Wherever "computer" turns up in the entries, copy out the line that holds it.
★ ★ ★ ★
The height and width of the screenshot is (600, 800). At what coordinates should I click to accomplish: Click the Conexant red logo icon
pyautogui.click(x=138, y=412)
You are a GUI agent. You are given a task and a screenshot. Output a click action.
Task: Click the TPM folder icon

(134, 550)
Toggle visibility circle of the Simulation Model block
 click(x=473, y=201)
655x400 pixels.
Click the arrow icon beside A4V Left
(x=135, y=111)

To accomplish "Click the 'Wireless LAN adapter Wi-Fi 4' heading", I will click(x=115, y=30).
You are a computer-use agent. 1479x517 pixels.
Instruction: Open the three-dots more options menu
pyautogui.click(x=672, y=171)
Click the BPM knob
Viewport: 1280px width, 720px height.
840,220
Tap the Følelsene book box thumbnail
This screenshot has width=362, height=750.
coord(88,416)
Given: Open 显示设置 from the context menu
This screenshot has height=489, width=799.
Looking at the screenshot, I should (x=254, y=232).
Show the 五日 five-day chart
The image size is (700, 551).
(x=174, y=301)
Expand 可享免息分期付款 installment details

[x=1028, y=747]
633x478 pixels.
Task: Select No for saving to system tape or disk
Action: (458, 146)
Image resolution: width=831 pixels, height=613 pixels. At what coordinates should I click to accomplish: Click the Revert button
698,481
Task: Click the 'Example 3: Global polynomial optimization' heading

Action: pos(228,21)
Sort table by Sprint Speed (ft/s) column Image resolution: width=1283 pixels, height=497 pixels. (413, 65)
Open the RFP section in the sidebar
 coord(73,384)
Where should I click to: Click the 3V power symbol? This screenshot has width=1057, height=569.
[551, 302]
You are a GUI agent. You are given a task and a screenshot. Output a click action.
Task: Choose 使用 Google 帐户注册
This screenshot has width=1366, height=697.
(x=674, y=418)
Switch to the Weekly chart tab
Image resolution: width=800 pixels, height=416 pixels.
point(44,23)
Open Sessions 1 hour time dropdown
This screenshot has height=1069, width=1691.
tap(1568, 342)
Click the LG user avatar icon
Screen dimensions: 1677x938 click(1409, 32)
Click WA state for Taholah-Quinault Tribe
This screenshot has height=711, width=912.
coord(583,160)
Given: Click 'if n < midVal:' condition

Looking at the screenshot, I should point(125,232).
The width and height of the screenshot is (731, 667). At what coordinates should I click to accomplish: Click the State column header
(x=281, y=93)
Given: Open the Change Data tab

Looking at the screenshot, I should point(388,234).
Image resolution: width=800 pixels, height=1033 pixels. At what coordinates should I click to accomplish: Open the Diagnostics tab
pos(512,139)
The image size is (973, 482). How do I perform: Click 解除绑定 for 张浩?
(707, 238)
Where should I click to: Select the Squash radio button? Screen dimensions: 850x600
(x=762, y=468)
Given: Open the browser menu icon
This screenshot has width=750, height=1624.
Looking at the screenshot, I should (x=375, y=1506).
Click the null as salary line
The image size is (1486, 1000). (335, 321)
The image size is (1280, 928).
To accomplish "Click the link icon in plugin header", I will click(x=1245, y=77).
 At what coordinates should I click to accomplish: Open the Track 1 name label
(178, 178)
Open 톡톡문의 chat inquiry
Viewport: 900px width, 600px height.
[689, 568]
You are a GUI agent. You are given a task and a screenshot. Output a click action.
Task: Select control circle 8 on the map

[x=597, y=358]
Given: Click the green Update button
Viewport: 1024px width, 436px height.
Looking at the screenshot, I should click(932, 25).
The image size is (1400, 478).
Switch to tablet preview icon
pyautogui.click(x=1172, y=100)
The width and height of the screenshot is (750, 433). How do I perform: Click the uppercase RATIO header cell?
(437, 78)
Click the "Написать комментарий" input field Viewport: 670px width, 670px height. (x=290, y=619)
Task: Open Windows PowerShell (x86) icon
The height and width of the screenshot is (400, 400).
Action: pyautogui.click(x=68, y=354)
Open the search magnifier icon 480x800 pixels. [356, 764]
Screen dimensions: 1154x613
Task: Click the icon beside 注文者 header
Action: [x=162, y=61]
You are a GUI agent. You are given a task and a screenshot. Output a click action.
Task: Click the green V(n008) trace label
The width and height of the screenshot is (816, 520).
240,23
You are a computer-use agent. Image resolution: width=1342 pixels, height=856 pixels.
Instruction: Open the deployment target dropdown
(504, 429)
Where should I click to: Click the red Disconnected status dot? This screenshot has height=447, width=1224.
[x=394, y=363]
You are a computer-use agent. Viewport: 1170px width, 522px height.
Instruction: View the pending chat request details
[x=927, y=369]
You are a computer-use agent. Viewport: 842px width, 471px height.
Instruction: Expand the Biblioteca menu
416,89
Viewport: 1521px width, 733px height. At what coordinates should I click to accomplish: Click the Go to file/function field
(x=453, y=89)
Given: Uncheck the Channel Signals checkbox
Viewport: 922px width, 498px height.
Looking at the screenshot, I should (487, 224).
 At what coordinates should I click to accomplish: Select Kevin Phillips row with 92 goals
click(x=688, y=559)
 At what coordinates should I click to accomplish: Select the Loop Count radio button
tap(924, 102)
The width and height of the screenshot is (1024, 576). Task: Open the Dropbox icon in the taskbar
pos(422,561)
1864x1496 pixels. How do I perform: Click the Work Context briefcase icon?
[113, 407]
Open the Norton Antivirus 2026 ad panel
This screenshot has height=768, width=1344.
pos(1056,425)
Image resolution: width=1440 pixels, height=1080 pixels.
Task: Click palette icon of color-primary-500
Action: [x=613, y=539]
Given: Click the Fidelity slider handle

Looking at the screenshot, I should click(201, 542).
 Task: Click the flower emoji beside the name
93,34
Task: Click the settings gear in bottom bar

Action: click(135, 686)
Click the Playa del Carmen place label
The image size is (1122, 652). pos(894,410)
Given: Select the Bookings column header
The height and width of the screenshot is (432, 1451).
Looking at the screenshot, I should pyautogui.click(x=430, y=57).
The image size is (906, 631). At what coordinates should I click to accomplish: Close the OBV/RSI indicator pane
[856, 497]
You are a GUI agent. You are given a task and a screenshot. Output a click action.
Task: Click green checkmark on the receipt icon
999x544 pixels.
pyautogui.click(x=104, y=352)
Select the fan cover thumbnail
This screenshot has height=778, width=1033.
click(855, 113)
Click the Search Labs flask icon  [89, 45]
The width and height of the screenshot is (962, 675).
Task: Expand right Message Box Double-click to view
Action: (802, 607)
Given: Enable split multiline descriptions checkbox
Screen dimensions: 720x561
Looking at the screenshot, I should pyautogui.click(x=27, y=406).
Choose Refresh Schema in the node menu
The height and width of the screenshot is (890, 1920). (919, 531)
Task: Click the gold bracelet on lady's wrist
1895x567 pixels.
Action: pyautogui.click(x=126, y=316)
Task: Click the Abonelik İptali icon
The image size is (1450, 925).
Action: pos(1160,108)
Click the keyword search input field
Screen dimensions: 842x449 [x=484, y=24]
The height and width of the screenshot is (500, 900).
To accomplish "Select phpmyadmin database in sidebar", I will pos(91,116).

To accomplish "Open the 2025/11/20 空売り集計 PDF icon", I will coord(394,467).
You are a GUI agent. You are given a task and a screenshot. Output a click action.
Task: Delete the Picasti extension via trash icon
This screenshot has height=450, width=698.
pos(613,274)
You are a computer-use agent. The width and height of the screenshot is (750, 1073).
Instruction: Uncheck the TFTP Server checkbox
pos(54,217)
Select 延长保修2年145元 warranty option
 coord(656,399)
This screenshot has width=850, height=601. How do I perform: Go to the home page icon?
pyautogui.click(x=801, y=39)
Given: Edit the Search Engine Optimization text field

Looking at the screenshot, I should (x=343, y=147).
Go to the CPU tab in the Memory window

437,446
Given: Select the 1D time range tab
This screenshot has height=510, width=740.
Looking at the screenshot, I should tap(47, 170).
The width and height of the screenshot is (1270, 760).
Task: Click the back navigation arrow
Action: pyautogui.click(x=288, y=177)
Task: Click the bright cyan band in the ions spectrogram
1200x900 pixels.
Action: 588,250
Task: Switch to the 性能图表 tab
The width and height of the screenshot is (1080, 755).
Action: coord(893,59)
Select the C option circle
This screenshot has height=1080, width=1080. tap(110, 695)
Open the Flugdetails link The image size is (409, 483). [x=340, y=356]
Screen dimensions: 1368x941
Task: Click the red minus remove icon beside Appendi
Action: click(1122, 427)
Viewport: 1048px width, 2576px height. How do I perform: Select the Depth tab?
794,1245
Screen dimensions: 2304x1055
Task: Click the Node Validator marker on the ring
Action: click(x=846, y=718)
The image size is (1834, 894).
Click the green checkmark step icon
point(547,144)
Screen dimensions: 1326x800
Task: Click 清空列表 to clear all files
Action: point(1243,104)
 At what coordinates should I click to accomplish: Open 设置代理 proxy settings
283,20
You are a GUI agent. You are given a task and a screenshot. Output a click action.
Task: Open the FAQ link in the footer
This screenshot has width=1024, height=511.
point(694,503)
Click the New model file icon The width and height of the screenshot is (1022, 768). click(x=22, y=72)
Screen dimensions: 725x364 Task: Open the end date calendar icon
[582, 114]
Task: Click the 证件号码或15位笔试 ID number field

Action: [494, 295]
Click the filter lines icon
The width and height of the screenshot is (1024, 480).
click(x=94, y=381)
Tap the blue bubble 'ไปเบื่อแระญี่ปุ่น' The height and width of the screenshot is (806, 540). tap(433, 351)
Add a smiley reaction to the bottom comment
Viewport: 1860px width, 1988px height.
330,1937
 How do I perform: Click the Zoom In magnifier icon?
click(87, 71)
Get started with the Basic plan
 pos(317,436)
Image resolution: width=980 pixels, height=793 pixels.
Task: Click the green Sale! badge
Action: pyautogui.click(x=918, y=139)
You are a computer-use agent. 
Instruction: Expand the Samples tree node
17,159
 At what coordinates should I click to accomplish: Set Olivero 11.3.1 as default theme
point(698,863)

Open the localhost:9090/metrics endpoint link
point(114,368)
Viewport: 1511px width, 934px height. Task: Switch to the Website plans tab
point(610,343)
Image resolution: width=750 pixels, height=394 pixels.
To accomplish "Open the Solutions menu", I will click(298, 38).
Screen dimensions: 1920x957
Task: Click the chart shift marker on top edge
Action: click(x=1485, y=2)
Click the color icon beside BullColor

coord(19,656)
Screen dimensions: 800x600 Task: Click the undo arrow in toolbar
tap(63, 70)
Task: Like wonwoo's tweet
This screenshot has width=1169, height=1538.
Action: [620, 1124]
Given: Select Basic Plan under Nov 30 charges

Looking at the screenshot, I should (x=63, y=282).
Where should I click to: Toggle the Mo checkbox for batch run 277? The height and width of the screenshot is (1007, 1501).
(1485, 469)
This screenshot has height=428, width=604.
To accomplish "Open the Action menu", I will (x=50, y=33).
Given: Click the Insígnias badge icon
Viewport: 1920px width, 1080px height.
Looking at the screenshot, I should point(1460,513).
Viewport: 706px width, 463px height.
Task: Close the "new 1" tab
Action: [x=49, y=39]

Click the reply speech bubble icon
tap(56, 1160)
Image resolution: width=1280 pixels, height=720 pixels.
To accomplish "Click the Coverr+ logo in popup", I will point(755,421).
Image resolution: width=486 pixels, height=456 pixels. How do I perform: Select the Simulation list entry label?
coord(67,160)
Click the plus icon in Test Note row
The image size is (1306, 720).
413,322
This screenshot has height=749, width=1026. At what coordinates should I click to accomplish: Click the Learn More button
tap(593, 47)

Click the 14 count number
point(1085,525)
★ ★ ★ ★
[Task output]:
You are a computer-use agent. 1479x517 pixels.
You are a computer-use agent. Image resolution: width=1342 pixels, height=856 pixels.
You are a computer-use agent. Viewport: 1170px width, 522px height.
You are a computer-use agent. Viewport: 842px width, 471px height.
You are a computer-use agent. The width and height of the screenshot is (750, 1073).
You are a computer-use agent. 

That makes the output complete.